--- Objective ---
Return the items from the line holding "Given: Click the blue info icon at top left" through the end of the items, inclusive, repeating each line without any change.

--- Material provided ---
--

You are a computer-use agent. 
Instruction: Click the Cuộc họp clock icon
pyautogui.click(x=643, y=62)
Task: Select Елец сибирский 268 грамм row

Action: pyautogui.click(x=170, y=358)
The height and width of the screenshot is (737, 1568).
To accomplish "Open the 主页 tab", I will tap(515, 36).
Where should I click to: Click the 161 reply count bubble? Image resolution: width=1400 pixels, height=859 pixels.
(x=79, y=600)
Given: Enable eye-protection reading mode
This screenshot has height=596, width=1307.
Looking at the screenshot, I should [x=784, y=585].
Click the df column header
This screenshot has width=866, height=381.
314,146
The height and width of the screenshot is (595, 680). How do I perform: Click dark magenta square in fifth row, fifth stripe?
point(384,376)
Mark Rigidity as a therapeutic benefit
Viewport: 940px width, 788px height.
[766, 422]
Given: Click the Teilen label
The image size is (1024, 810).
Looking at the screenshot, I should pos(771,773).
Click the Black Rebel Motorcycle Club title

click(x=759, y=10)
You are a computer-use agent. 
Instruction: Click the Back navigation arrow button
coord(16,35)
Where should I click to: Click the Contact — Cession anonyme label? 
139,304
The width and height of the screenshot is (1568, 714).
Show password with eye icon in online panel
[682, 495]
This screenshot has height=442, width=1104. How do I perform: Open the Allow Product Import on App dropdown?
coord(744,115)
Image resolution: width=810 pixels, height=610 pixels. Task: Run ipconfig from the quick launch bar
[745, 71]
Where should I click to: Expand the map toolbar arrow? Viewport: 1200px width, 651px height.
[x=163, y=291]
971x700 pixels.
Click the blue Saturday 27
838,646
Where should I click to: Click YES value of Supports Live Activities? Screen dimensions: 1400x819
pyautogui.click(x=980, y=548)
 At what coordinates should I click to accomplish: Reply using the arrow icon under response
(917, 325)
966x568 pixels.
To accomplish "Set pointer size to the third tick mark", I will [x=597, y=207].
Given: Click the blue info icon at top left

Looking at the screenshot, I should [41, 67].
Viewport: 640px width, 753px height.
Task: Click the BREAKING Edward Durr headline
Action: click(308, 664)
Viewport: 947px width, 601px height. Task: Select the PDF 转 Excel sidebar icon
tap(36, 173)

--

--- Exercise answer ---
Given: Click the blue info icon at top left

Looking at the screenshot, I should [41, 67].
Viewport: 640px width, 753px height.
Task: Click the BREAKING Edward Durr headline
Action: click(308, 664)
Viewport: 947px width, 601px height. Task: Select the PDF 转 Excel sidebar icon
tap(36, 173)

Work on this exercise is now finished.